# WORK INSTRUCTION
Below are the records; copy out every line that holds the word "section".

*** SOURCE DATA ***

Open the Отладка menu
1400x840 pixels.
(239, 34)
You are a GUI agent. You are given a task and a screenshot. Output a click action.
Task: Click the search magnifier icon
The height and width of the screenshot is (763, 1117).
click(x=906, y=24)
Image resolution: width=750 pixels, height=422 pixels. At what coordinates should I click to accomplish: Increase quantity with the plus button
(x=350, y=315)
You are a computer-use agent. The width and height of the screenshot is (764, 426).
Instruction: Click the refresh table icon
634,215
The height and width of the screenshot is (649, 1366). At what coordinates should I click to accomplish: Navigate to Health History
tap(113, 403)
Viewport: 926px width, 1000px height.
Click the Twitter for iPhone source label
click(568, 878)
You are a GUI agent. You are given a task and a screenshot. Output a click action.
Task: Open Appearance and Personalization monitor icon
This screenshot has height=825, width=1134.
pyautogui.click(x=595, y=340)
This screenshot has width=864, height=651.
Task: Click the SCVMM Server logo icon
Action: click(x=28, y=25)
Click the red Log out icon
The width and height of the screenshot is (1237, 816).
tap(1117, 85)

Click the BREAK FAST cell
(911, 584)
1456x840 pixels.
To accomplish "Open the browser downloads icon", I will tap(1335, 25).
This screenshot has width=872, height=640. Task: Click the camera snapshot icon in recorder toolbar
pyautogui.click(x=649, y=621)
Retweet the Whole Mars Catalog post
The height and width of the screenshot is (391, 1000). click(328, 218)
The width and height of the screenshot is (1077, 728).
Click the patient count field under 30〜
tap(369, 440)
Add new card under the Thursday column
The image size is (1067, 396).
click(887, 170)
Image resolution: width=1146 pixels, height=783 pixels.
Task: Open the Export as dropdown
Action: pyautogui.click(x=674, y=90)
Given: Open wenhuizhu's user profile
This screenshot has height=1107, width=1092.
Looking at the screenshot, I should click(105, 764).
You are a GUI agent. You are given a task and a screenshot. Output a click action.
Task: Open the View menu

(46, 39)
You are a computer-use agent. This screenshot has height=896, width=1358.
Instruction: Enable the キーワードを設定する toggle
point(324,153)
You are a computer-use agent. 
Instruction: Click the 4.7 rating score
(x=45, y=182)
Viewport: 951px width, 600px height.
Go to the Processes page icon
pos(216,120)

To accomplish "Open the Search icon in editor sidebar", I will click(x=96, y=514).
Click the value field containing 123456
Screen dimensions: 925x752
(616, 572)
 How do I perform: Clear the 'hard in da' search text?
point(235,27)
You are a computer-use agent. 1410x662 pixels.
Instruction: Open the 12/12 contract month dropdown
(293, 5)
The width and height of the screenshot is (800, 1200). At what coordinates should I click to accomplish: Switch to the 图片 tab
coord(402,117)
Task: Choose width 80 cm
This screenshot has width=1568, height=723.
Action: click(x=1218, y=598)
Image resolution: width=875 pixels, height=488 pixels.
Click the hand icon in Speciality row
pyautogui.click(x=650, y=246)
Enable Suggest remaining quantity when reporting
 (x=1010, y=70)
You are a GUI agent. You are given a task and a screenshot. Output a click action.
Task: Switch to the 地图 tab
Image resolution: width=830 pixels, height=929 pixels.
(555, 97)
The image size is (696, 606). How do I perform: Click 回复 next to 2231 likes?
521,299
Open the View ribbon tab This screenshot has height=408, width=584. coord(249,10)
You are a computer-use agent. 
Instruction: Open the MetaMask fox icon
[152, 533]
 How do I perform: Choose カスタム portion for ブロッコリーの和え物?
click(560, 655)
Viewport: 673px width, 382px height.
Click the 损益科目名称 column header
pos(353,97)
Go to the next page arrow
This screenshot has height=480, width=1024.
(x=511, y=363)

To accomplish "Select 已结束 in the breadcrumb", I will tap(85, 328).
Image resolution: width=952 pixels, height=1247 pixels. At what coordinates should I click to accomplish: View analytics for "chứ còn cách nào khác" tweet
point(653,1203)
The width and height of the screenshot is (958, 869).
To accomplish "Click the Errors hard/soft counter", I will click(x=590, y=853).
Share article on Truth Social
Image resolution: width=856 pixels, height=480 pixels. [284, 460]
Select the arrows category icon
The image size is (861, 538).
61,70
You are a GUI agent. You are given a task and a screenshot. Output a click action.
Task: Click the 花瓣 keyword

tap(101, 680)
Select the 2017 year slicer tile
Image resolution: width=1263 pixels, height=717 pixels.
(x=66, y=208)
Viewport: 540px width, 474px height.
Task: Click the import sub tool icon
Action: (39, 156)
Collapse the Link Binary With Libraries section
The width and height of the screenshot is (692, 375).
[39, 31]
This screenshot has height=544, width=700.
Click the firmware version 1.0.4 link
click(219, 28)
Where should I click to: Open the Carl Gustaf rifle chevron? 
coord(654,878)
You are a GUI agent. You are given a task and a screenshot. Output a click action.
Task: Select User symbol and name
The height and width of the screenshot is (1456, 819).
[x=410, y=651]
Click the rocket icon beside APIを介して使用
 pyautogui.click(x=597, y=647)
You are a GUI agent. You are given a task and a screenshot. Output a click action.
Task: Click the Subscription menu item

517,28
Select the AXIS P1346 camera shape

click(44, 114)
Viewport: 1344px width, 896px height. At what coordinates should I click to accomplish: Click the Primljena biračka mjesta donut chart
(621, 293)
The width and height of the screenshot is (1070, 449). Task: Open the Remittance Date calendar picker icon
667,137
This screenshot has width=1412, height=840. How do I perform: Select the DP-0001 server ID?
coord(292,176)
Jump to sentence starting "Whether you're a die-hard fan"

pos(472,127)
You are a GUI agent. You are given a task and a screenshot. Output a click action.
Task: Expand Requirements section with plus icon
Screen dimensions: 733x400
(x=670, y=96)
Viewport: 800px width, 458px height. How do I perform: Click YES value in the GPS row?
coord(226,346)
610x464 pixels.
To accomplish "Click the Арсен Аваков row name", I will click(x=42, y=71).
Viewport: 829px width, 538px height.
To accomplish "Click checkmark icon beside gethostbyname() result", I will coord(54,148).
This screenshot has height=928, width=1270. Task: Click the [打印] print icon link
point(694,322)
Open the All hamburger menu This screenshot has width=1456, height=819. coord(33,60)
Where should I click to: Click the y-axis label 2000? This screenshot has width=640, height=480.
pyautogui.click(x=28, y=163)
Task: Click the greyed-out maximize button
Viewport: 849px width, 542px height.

***

# RESULT OF THIS EXERCISE
Collapse the Link Binary With Libraries section
Task: Expand Requirements section with plus icon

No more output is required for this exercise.